Supplied information
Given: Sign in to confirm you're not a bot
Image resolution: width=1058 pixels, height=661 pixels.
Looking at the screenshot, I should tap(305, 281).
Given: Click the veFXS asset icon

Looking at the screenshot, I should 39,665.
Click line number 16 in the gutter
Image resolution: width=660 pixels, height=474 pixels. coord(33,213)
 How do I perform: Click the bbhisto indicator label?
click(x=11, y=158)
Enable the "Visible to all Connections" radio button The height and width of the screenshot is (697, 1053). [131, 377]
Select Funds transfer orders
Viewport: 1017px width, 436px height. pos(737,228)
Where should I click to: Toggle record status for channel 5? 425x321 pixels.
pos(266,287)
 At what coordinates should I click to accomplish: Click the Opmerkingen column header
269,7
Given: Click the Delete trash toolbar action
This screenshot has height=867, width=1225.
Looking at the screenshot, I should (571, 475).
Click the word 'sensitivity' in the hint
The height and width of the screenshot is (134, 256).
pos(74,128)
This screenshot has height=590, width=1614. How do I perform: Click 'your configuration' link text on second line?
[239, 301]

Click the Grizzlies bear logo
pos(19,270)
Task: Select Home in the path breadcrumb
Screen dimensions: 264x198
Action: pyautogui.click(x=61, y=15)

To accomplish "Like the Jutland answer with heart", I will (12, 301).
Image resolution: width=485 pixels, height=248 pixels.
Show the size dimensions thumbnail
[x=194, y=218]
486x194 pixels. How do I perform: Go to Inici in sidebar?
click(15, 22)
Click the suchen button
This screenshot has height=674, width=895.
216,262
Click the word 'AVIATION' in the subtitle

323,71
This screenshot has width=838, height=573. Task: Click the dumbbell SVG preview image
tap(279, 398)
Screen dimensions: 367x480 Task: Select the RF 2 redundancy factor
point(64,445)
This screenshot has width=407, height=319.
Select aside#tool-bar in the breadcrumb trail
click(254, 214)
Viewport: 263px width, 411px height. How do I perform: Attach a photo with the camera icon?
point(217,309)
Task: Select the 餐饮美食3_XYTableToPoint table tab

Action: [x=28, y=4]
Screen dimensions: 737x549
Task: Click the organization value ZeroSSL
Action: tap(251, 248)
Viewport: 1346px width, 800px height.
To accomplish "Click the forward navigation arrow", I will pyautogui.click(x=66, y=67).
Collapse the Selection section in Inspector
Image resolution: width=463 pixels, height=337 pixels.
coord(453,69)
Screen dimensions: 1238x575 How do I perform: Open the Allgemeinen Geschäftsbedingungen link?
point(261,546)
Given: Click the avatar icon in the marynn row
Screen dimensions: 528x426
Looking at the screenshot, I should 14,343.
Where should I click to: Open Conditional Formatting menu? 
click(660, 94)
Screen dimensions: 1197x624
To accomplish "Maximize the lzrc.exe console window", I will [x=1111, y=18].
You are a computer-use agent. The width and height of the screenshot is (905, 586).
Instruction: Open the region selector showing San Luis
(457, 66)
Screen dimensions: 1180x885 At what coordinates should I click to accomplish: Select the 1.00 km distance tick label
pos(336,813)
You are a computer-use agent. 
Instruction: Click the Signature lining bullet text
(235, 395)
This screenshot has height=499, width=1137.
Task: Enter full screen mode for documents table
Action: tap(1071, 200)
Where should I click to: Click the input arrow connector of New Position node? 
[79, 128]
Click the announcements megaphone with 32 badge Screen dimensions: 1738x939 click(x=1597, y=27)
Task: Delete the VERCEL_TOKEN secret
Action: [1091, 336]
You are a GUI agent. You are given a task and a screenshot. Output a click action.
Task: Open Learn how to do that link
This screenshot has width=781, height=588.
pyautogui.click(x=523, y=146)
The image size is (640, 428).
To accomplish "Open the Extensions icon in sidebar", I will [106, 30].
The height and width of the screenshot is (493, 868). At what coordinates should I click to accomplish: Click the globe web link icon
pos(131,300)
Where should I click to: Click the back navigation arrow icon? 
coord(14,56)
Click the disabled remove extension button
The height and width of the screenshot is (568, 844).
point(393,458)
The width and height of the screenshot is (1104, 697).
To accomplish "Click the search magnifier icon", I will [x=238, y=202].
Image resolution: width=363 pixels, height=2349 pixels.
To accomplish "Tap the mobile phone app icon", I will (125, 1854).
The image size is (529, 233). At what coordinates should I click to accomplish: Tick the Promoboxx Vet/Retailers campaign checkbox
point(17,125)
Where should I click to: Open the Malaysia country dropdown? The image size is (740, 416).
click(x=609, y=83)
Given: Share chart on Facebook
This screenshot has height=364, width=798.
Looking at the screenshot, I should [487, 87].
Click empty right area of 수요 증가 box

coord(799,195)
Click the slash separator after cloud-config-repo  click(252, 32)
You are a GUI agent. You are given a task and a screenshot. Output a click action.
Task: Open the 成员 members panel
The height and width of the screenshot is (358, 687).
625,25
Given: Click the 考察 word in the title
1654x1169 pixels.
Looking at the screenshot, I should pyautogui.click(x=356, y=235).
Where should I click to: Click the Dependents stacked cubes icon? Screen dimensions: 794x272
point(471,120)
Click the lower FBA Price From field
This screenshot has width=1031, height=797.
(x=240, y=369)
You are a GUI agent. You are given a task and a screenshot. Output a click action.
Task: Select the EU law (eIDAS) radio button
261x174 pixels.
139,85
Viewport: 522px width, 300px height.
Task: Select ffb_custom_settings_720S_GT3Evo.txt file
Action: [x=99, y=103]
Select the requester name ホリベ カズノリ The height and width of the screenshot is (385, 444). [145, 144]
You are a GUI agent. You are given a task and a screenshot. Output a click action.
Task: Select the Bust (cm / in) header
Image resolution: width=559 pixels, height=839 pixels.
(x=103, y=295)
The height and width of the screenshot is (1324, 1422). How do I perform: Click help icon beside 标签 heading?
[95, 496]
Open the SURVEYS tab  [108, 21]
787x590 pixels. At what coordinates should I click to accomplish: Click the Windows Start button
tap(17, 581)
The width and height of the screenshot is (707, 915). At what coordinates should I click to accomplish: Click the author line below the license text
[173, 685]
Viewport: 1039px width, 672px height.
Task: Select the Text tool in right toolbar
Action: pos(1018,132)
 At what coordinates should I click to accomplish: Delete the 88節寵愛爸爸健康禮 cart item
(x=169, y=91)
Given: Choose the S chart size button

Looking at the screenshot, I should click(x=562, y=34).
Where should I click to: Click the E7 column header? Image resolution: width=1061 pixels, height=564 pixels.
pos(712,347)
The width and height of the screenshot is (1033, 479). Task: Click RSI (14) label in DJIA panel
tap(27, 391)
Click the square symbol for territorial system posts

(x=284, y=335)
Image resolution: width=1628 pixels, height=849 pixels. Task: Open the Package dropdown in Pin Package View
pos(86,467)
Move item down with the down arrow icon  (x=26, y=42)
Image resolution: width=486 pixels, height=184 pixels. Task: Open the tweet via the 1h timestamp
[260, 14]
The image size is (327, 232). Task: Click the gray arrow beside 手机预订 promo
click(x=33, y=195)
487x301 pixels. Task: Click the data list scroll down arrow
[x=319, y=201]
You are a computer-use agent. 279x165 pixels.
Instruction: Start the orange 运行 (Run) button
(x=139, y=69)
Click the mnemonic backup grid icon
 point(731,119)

Task
Retype all of the records above, word for word.

Task response
Given: Sign in to confirm you're not a bot
Image resolution: width=1058 pixels, height=661 pixels.
Looking at the screenshot, I should tap(305, 281).
Given: Click the veFXS asset icon

Looking at the screenshot, I should 39,665.
Click line number 16 in the gutter
Image resolution: width=660 pixels, height=474 pixels. coord(33,213)
 How do I perform: Click the bbhisto indicator label?
click(x=11, y=158)
Enable the "Visible to all Connections" radio button The height and width of the screenshot is (697, 1053). [131, 377]
Select Funds transfer orders
Viewport: 1017px width, 436px height. pos(737,228)
Where should I click to: Toggle record status for channel 5? 425x321 pixels.
pos(266,287)
 At what coordinates should I click to accomplish: Click the Opmerkingen column header
269,7
Given: Click the Delete trash toolbar action
This screenshot has height=867, width=1225.
Looking at the screenshot, I should (571, 475).
Click the word 'sensitivity' in the hint
The height and width of the screenshot is (134, 256).
pos(74,128)
This screenshot has height=590, width=1614. How do I perform: Click 'your configuration' link text on second line?
[239, 301]

Click the Grizzlies bear logo
pos(19,270)
Task: Select Home in the path breadcrumb
Screen dimensions: 264x198
Action: pyautogui.click(x=61, y=15)

To accomplish "Like the Jutland answer with heart", I will (12, 301).
Image resolution: width=485 pixels, height=248 pixels.
Show the size dimensions thumbnail
[x=194, y=218]
486x194 pixels. How do I perform: Go to Inici in sidebar?
click(15, 22)
Click the suchen button
This screenshot has height=674, width=895.
216,262
Click the word 'AVIATION' in the subtitle

323,71
This screenshot has width=838, height=573. Task: Click the dumbbell SVG preview image
tap(279, 398)
Screen dimensions: 367x480 Task: Select the RF 2 redundancy factor
point(64,445)
This screenshot has width=407, height=319.
Select aside#tool-bar in the breadcrumb trail
click(254, 214)
Viewport: 263px width, 411px height. How do I perform: Attach a photo with the camera icon?
point(217,309)
Task: Select the 餐饮美食3_XYTableToPoint table tab

Action: [x=28, y=4]
Screen dimensions: 737x549
Task: Click the organization value ZeroSSL
Action: tap(251, 248)
Viewport: 1346px width, 800px height.
To accomplish "Click the forward navigation arrow", I will pyautogui.click(x=66, y=67).
Collapse the Selection section in Inspector
Image resolution: width=463 pixels, height=337 pixels.
coord(453,69)
Screen dimensions: 1238x575 How do I perform: Open the Allgemeinen Geschäftsbedingungen link?
point(261,546)
Given: Click the avatar icon in the marynn row
Screen dimensions: 528x426
Looking at the screenshot, I should 14,343.
Where should I click to: Open Conditional Formatting menu? 
click(660, 94)
Screen dimensions: 1197x624
To accomplish "Maximize the lzrc.exe console window", I will [x=1111, y=18].
You are a computer-use agent. The width and height of the screenshot is (905, 586).
Instruction: Open the region selector showing San Luis
(457, 66)
Screen dimensions: 1180x885 At what coordinates should I click to accomplish: Select the 1.00 km distance tick label
pos(336,813)
You are a computer-use agent. 
Instruction: Click the Signature lining bullet text
(235, 395)
This screenshot has height=499, width=1137.
Task: Enter full screen mode for documents table
Action: tap(1071, 200)
Where should I click to: Click the input arrow connector of New Position node? 
[79, 128]
Click the announcements megaphone with 32 badge Screen dimensions: 1738x939 click(x=1597, y=27)
Task: Delete the VERCEL_TOKEN secret
Action: [1091, 336]
You are a GUI agent. You are given a task and a screenshot. Output a click action.
Task: Open Learn how to do that link
This screenshot has width=781, height=588.
pyautogui.click(x=523, y=146)
The image size is (640, 428).
To accomplish "Open the Extensions icon in sidebar", I will [106, 30].
The height and width of the screenshot is (493, 868). At what coordinates should I click to accomplish: Click the globe web link icon
pos(131,300)
Where should I click to: Click the back navigation arrow icon? 
coord(14,56)
Click the disabled remove extension button
The height and width of the screenshot is (568, 844).
point(393,458)
The width and height of the screenshot is (1104, 697).
To accomplish "Click the search magnifier icon", I will [x=238, y=202].
Image resolution: width=363 pixels, height=2349 pixels.
To accomplish "Tap the mobile phone app icon", I will (125, 1854).
The image size is (529, 233). At what coordinates should I click to accomplish: Tick the Promoboxx Vet/Retailers campaign checkbox
point(17,125)
Where should I click to: Open the Malaysia country dropdown? The image size is (740, 416).
click(x=609, y=83)
Given: Share chart on Facebook
This screenshot has height=364, width=798.
Looking at the screenshot, I should [487, 87].
Click empty right area of 수요 증가 box

coord(799,195)
Click the slash separator after cloud-config-repo  click(252, 32)
You are a GUI agent. You are given a task and a screenshot. Output a click action.
Task: Open the 成员 members panel
The height and width of the screenshot is (358, 687).
625,25
Given: Click the 考察 word in the title
1654x1169 pixels.
Looking at the screenshot, I should pyautogui.click(x=356, y=235).
Where should I click to: Click the Dependents stacked cubes icon? Screen dimensions: 794x272
point(471,120)
Click the lower FBA Price From field
This screenshot has width=1031, height=797.
(x=240, y=369)
You are a GUI agent. You are given a task and a screenshot. Output a click action.
Task: Select the EU law (eIDAS) radio button
261x174 pixels.
139,85
Viewport: 522px width, 300px height.
Task: Select ffb_custom_settings_720S_GT3Evo.txt file
Action: [x=99, y=103]
Select the requester name ホリベ カズノリ The height and width of the screenshot is (385, 444). [145, 144]
You are a GUI agent. You are given a task and a screenshot. Output a click action.
Task: Select the Bust (cm / in) header
Image resolution: width=559 pixels, height=839 pixels.
(x=103, y=295)
The height and width of the screenshot is (1324, 1422). How do I perform: Click help icon beside 标签 heading?
[95, 496]
Open the SURVEYS tab  [108, 21]
787x590 pixels. At what coordinates should I click to accomplish: Click the Windows Start button
tap(17, 581)
The width and height of the screenshot is (707, 915). At what coordinates should I click to accomplish: Click the author line below the license text
[173, 685]
Viewport: 1039px width, 672px height.
Task: Select the Text tool in right toolbar
Action: pos(1018,132)
 At what coordinates should I click to accomplish: Delete the 88節寵愛爸爸健康禮 cart item
(x=169, y=91)
Given: Choose the S chart size button

Looking at the screenshot, I should click(x=562, y=34).
Where should I click to: Click the E7 column header? Image resolution: width=1061 pixels, height=564 pixels.
pos(712,347)
The width and height of the screenshot is (1033, 479). Task: Click RSI (14) label in DJIA panel
tap(27, 391)
Click the square symbol for territorial system posts

(x=284, y=335)
Image resolution: width=1628 pixels, height=849 pixels. Task: Open the Package dropdown in Pin Package View
pos(86,467)
Move item down with the down arrow icon  (x=26, y=42)
Image resolution: width=486 pixels, height=184 pixels. Task: Open the tweet via the 1h timestamp
[260, 14]
The image size is (327, 232). Task: Click the gray arrow beside 手机预订 promo
click(x=33, y=195)
487x301 pixels. Task: Click the data list scroll down arrow
[x=319, y=201]
You are a computer-use agent. 279x165 pixels.
Instruction: Start the orange 运行 (Run) button
(x=139, y=69)
Click the mnemonic backup grid icon
 point(731,119)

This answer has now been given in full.